Bentall’s explanation is that the Remain/Leave divide has become a matter of identity rather than policy preference, which makes it very unlikely people will change their opinion on that issue. As a result, Prof. Bentall and his team suggest that the best electoral approach to Brexit is one that does not defend either ‘Brexit at any cost’ or the ‘reverse Brexit’ alternative, which both trigger people’s ‘Brexit identity.’ Rather, an intermediary strategy that promises a pragmatic ‘New Deal with Europe’ – maintaining independence but pragmatically collaborating more closely with the EU – is the one that most people – Remainer or Leaver – find acceptable. That strategy is close to, but not the same as ‘Make Brexit Work,’ in the important sense that it would be explicit in pointing out the fact that the government’s Brexit is failing on all fronts but would not commit to re-joining as the only way to fix Brexit.

That strategy is not without risks. Labour may lose some staunch Remainer votes. More importantly, perhaps, accepting Brexit as a matter of fact (we have excited the EU) should not be equated with accepting Brexit as a political project. The fact that Brexit was achieved through an illegitimate referendum campaign that broke electoral law cannot go unchallenged if British democracy is to be protected from ongoing and future attacks. But again, that does not mean the answer should be a campaign based on the promise to re-join. Such a campaign would trigger Brexit identities and may very well lead to another victory of the ‘Leave’ side in a situation where the country remains split pretty much 50-50. Therefore, to take back control over the government, Remainers may have to accept the new Brexit borders for now in order to be able to fix them later.

 

 *Many thanks to Bill Maslen for sending me this quote, which I hadn’t seen before!

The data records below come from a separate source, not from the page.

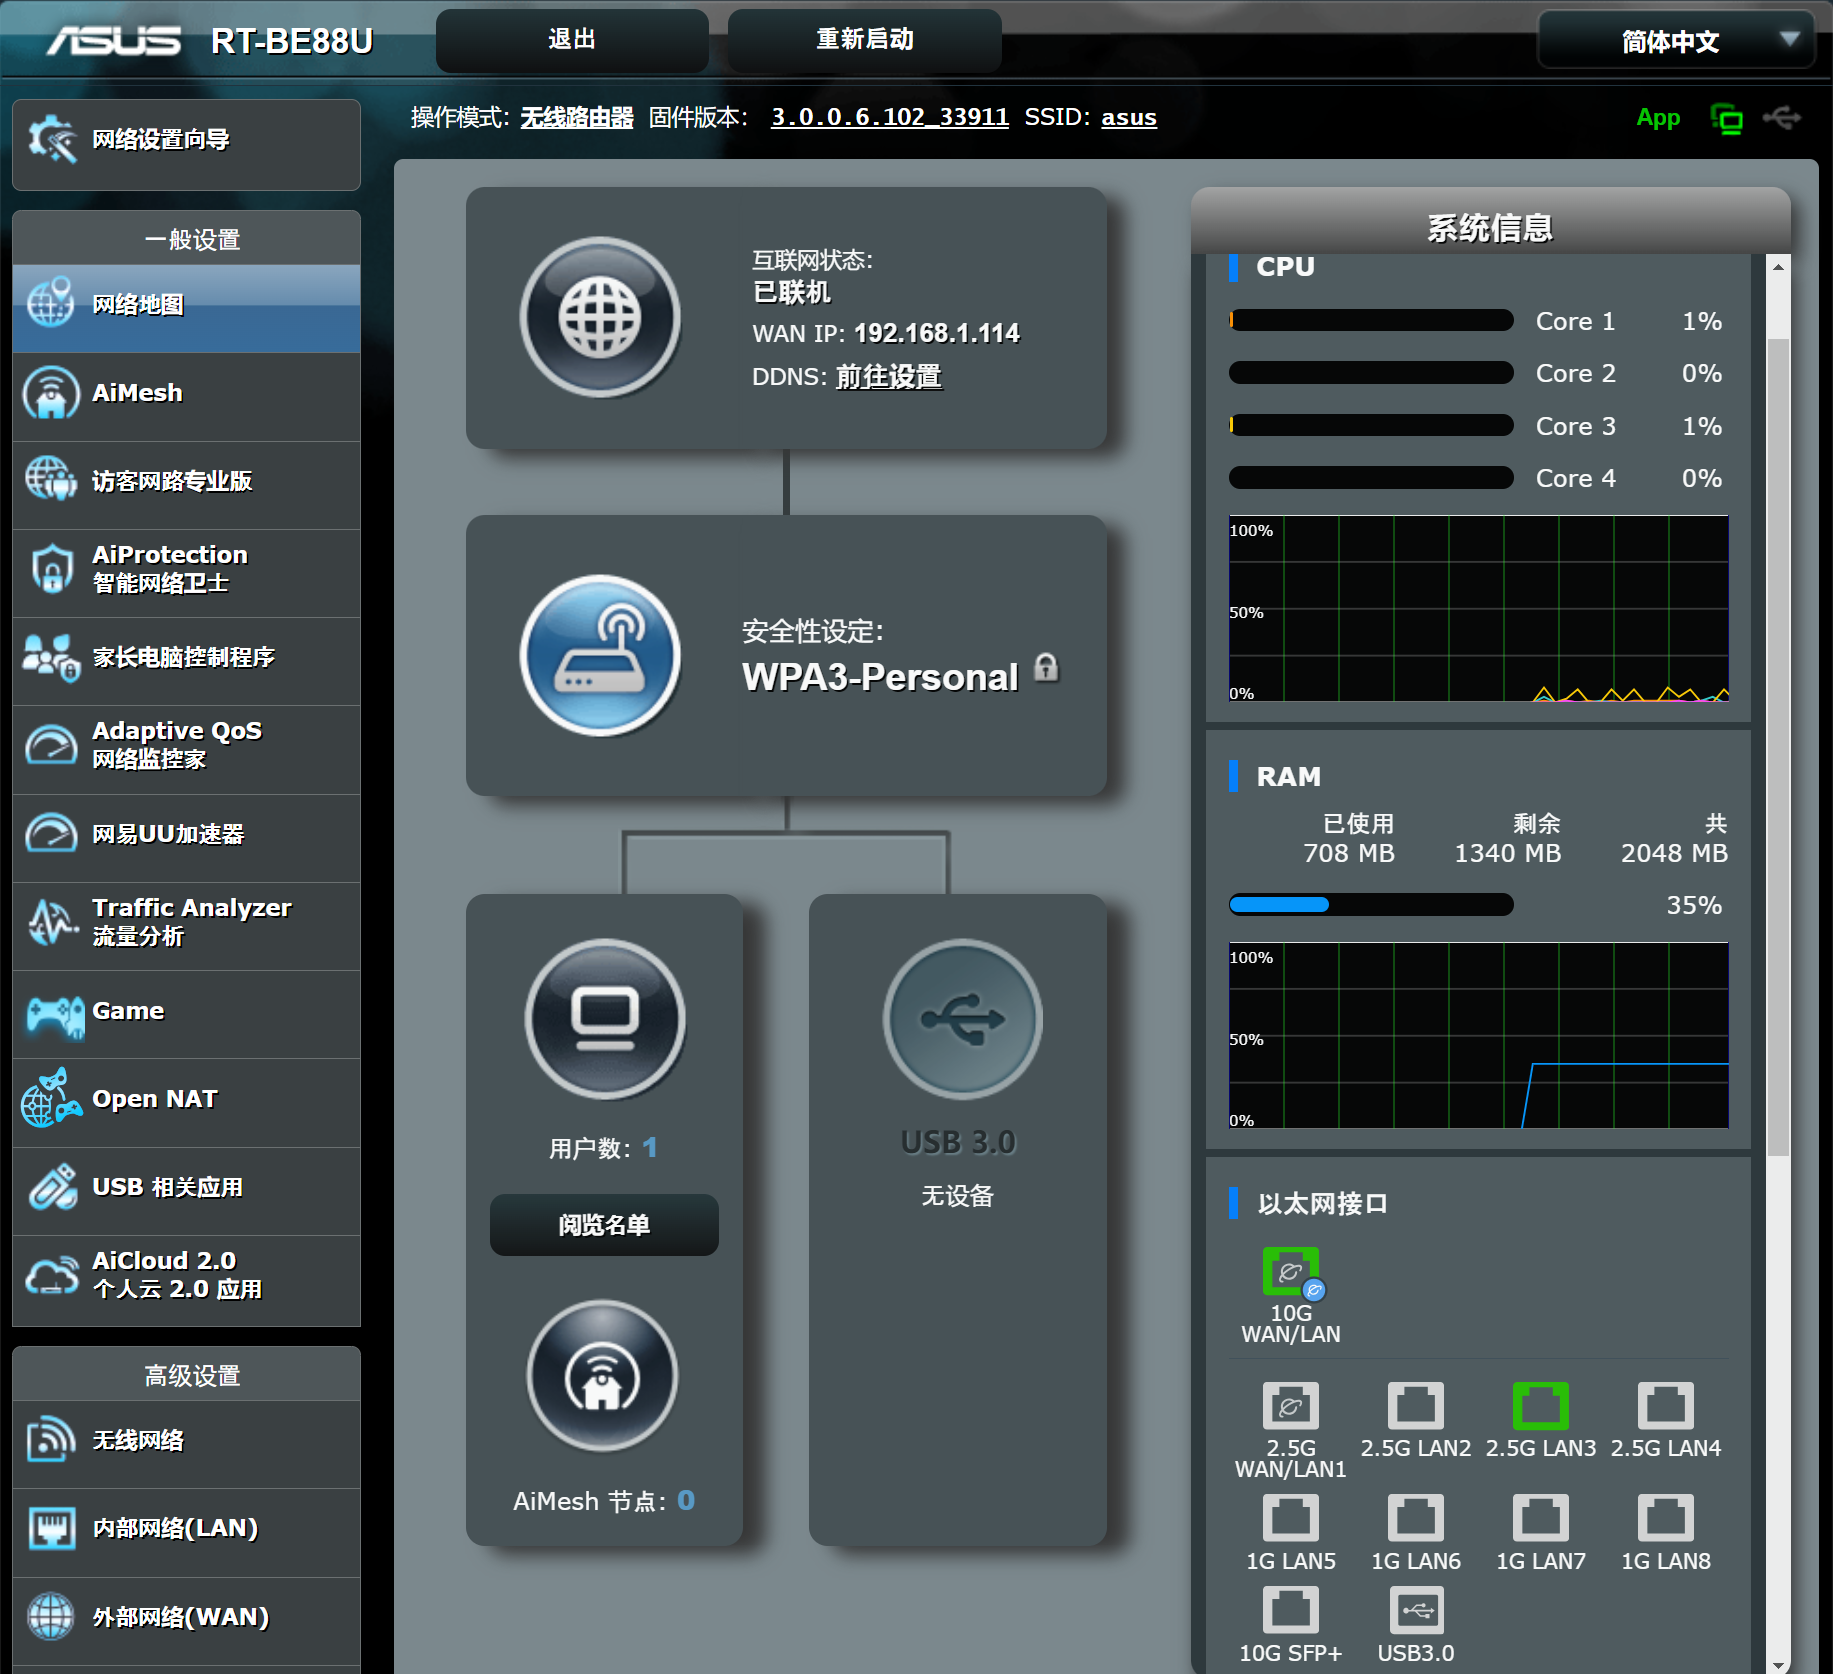Open the USB 3.0 device icon
This screenshot has width=1833, height=1674.
pyautogui.click(x=962, y=1019)
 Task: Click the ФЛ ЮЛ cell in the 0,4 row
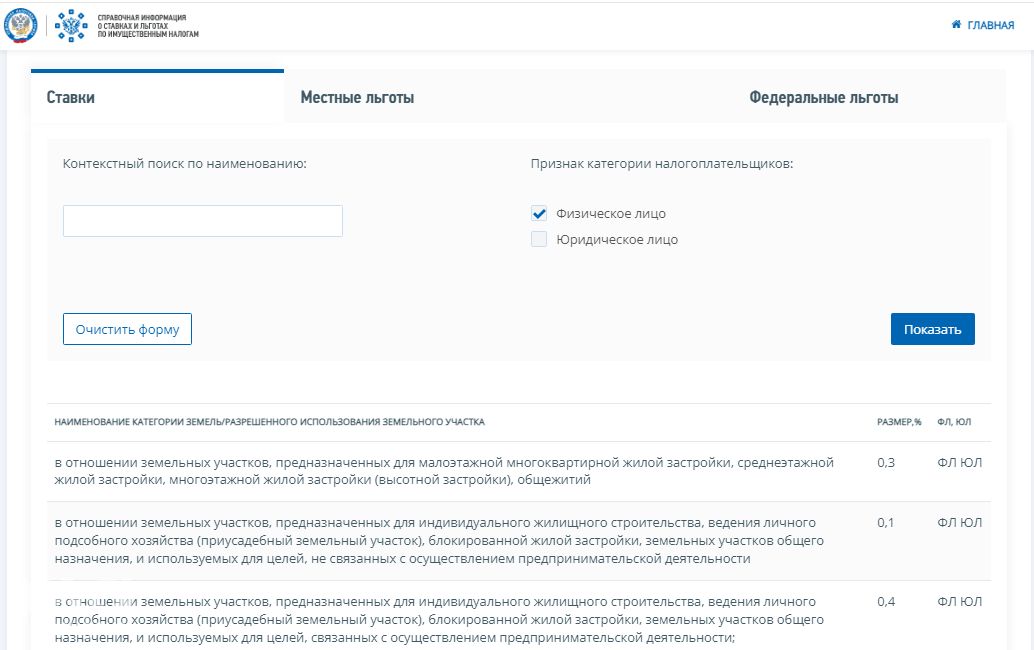click(x=959, y=602)
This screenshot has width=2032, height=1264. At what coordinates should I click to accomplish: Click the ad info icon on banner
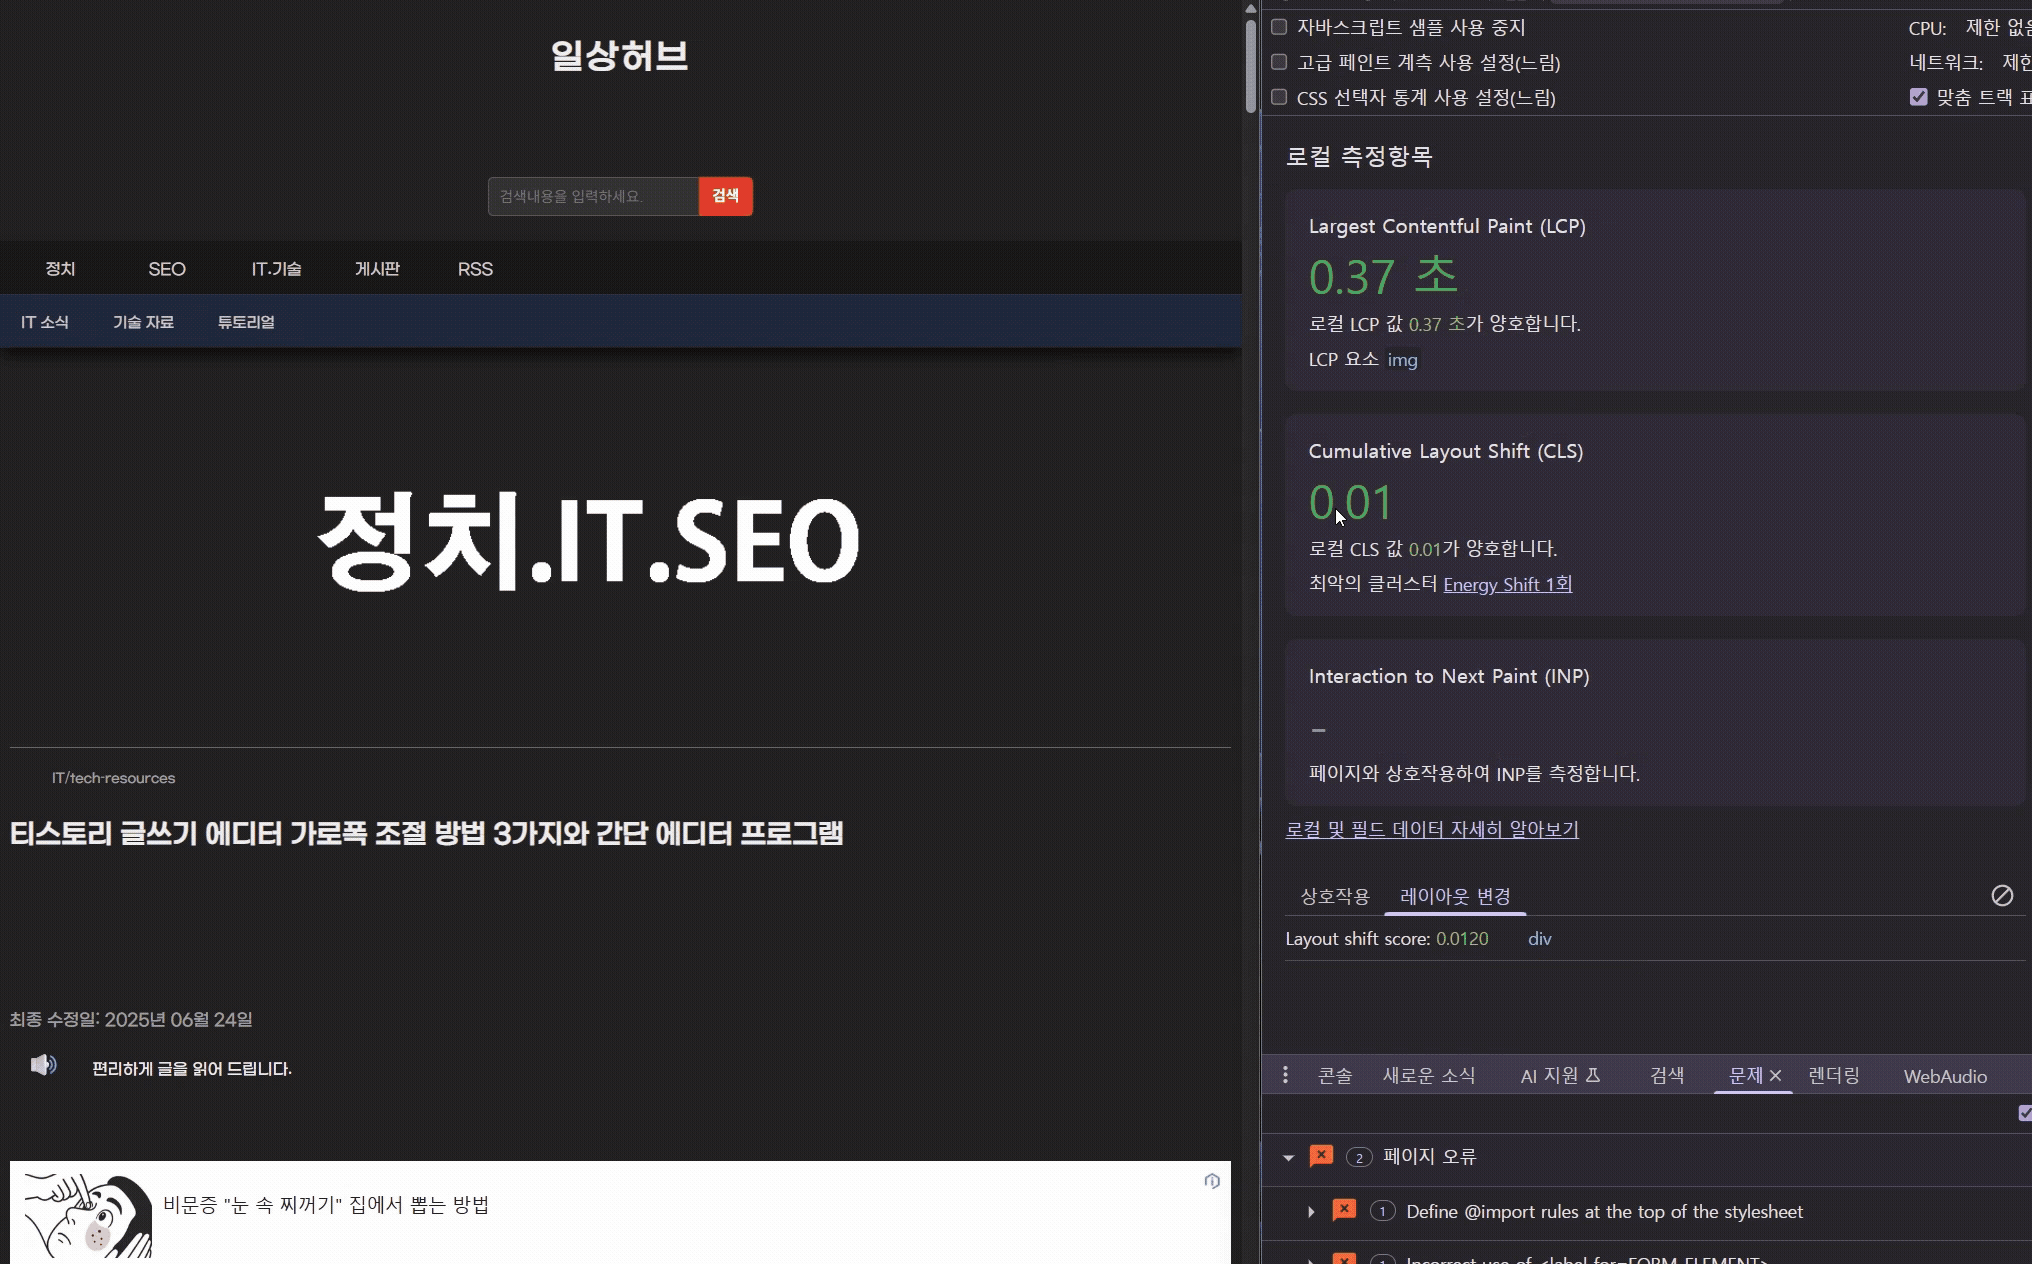coord(1212,1181)
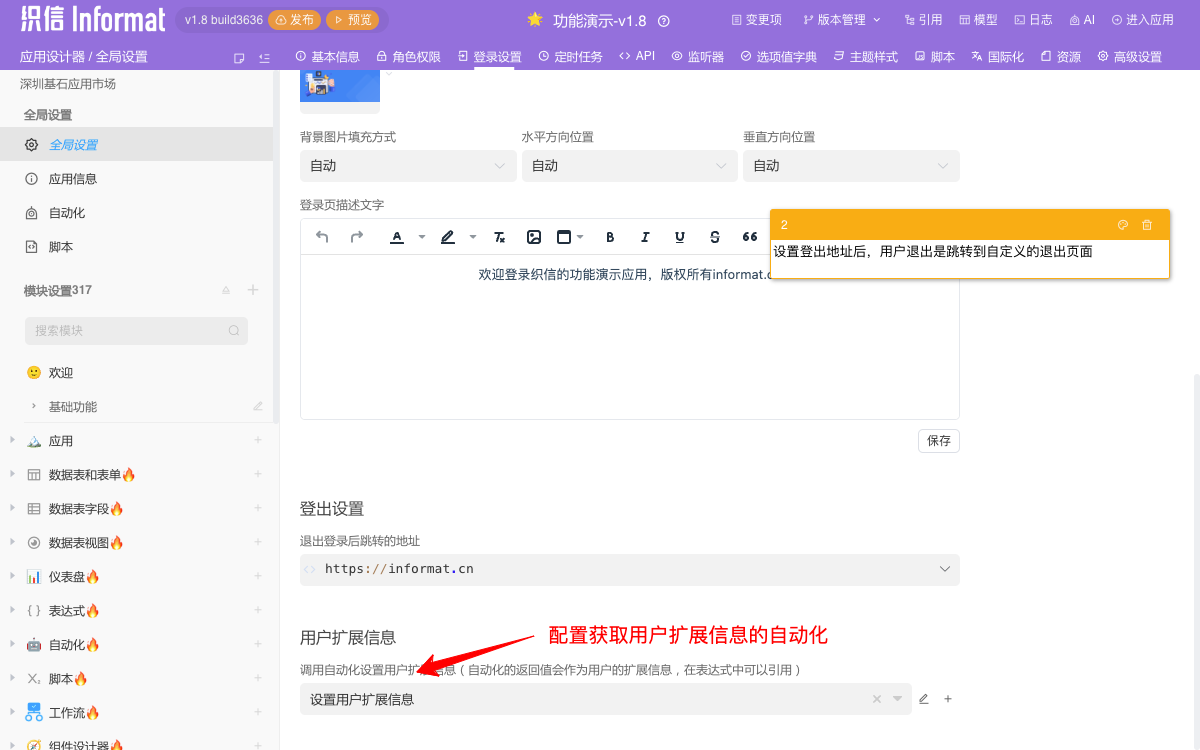Open the 退出登录后跳转的地址 dropdown
This screenshot has height=750, width=1200.
[x=629, y=568]
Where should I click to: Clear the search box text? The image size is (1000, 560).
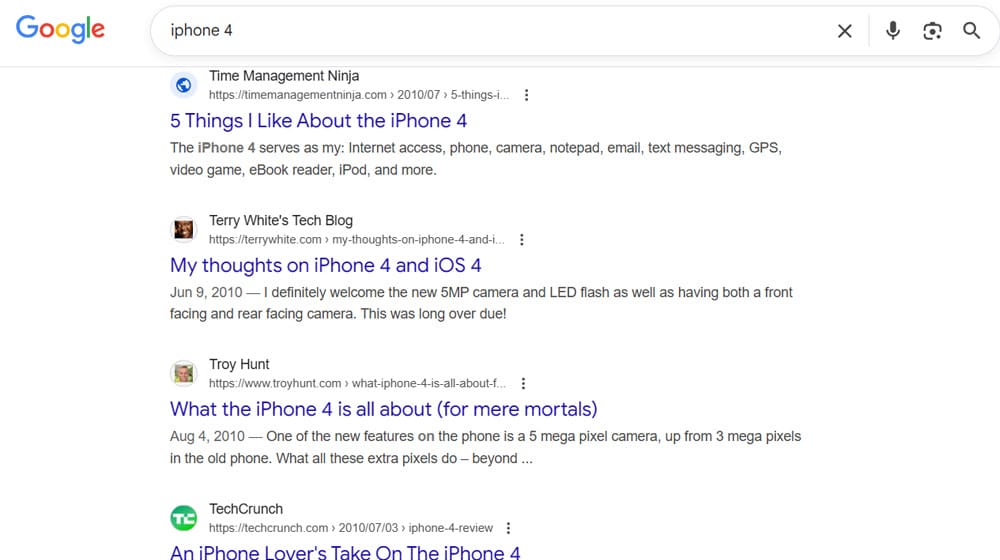[x=844, y=31]
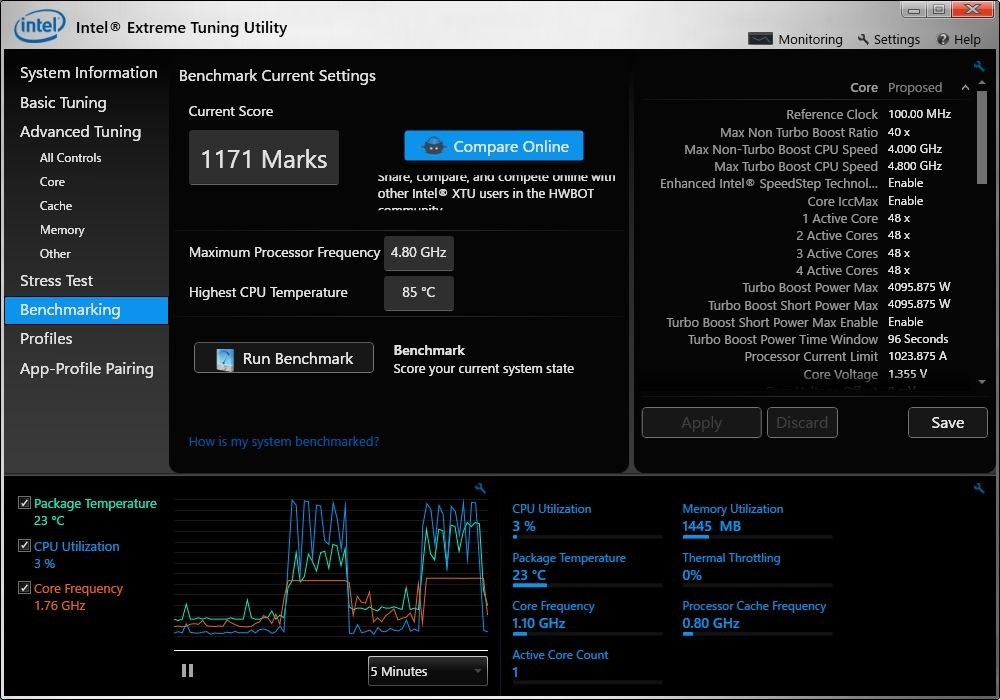Open the Profiles section
The image size is (1000, 700).
click(x=46, y=339)
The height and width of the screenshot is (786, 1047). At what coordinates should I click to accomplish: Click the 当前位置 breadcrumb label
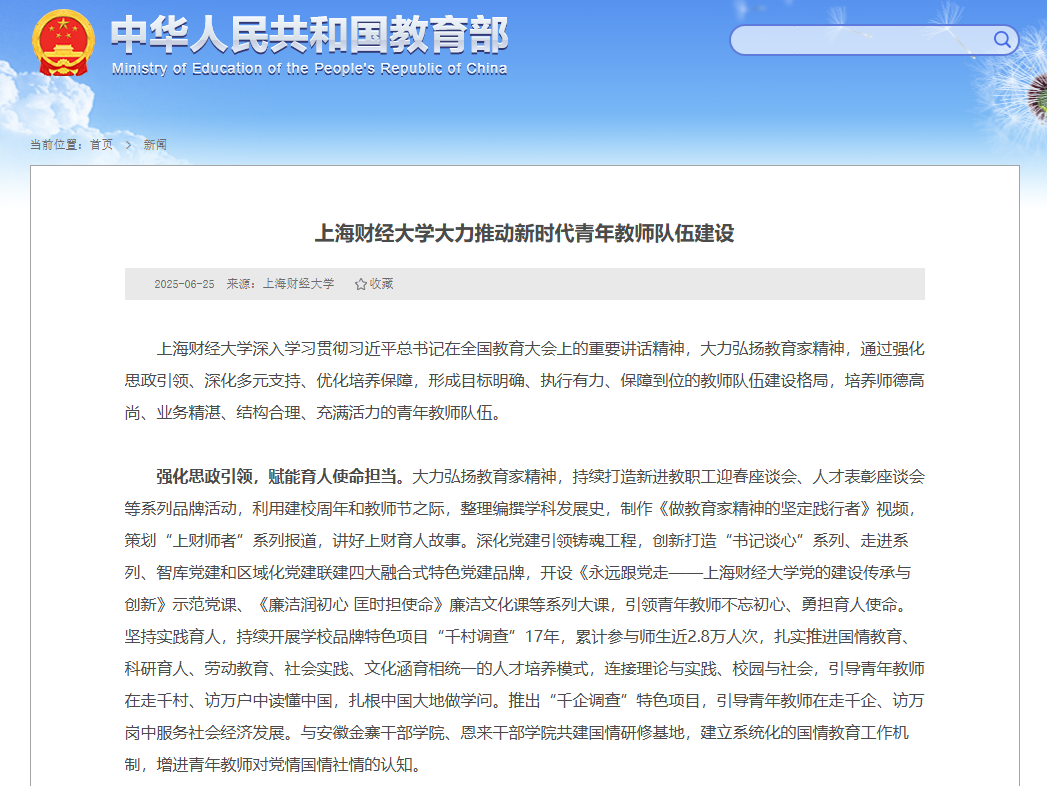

** To be fair with Frost, he does attempt to engage with some of the more substantive aspects of Brexit’s impact on trade, namely the OBR estimation that by 2030 UK productivity will be 4% below what it would have been without Brexit.  Frost the ‘economist’ rejects the claim that higher trade leads to higher productivity arguing – wrongly – that the link between the two ‘is often based on evidence from emerging markets or ex-Communist economies’ and pointing – rightly – to the fact that ‘the UK's own trade openness has grown since the financial crash, but productivity has not.’
The link between trade and productivity is not uncontested amongst economists, but when using a solid measures for productivity and trade-openness and controlling for all relevant factors it is pretty robust across all countries, not just emerging economies.
More specifically regarding his claim that UK productivity has not increased despite greater trade openness, this is most likely explained by the large (excessive?) role that non-tradable services play in the UK economy. Productivity gains are much harder to achieve in these types of services (Baumol’s disease) than in manufacturing and other high-value added activities. Therefore, due to its industrial structure, which – as a result of deindustrialisation since the Thatcher period – is tilted towards non-tradeable services, Britain will on aggregate benefit less from trade openness in terms of productivity increases than more manufacturing-focused countries.